Book buybacks are a hassle at the end of each semester, which is one reason teachers should require more books with e-book options.

It is finals week and students are walking into bookstores to return heavy textbooks they rented for the semester, or trying to sell them back to any place that will take them. Selling back textbooks does not always work out, and students end up with mere pocket change in exchange for books they paid a fortune for. Other places that buy back textbooks won’t even take certain books that won’t be in high demand, leaving students with books they do not need.

E-books cost about a third less than a new printed textbook, according to Boston University’s website. Students already pay for tuition, food, athletics and other pricey things. Textbooks should help students out, not empty their bank accounts.

Books that come in both an e-book format and a printed format give students more freedom because they decide for themselves whether they want to lug around heavy books or bring a device to class.

Teachers often require students to bring textboooks to class every day, and if students have multiple classes that operate like this, they could be carrying around three or four text books in their bags at a time. This could cause back pain and added stress.

Since e-books are digital, there are a lot more tools students can use to supplement their learning. Web content, like audio and video, can be linked in e-book chapters.
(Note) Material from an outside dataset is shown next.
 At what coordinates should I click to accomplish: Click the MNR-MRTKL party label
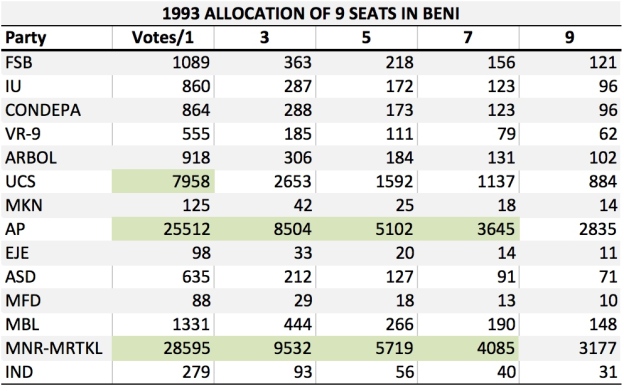(x=54, y=348)
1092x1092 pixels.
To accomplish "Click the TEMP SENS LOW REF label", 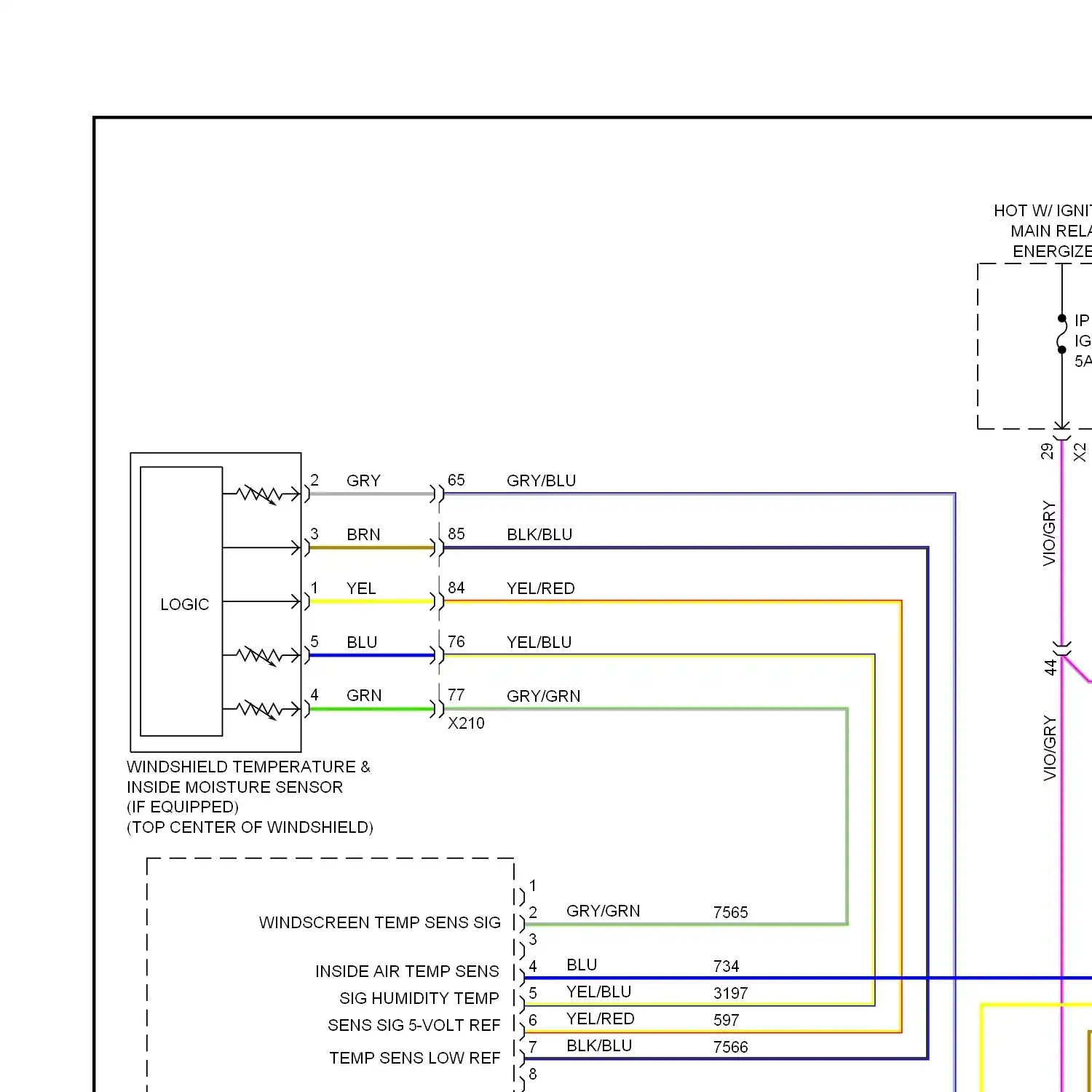I will [x=414, y=1059].
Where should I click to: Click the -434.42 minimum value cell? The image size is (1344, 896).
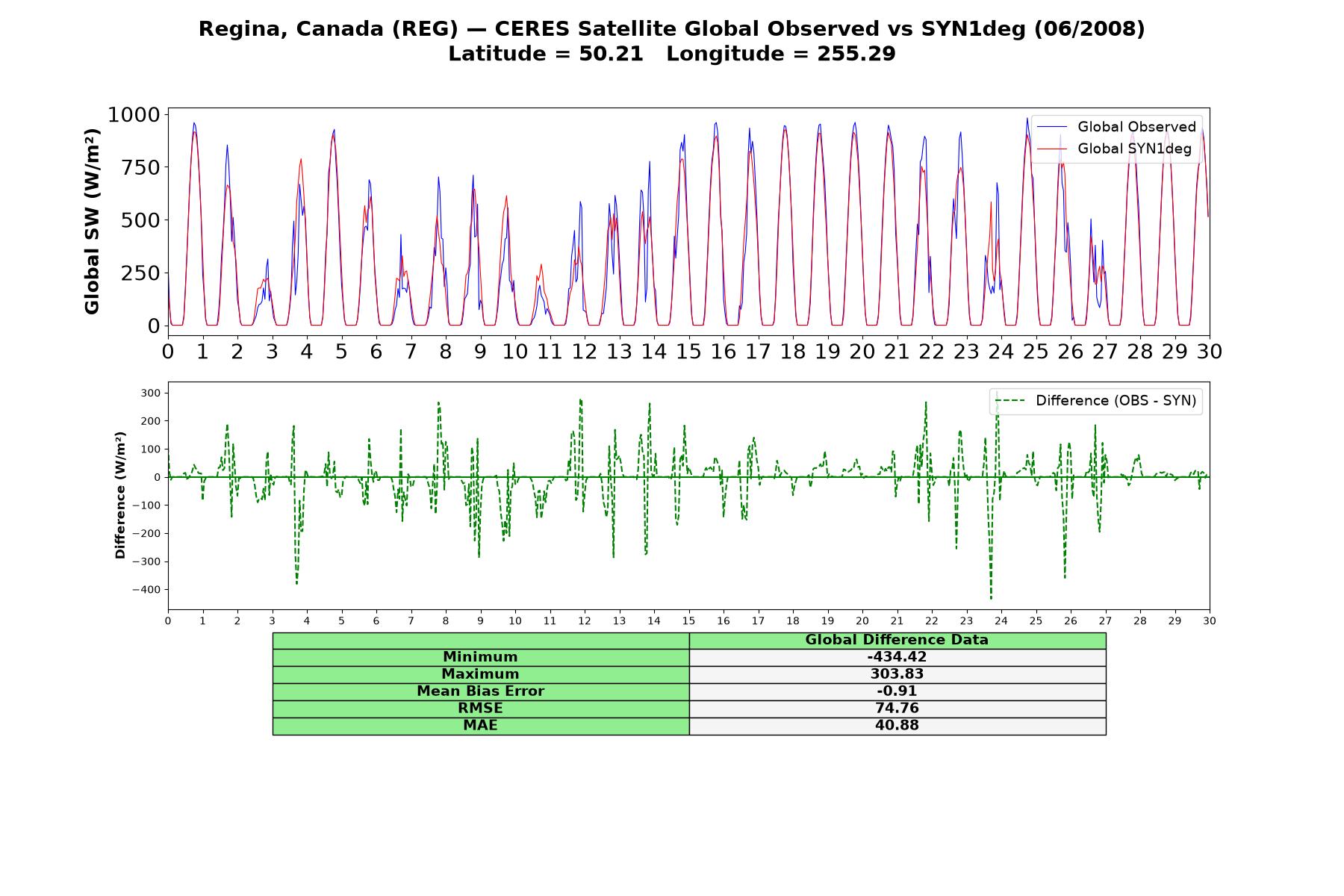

E-books also allow students to search for key terms and add notes to text in a way that does not permanently modify the book.

Some students prefer standard textbooks, however, so requiring e-books exclusively wouldn’t be helpful for them.

“I personally prefer textbooks, regular textbooks, because I like the actual physical copy when I’m reading something,” said Jared Vasquez, sophomore engineering technology and manufacturing major. “And the fact that I can highlight in a textbook much easier.”

Standard textbooks have their pros, but there should at least be the option for students who want to reap the benefits of a digital age.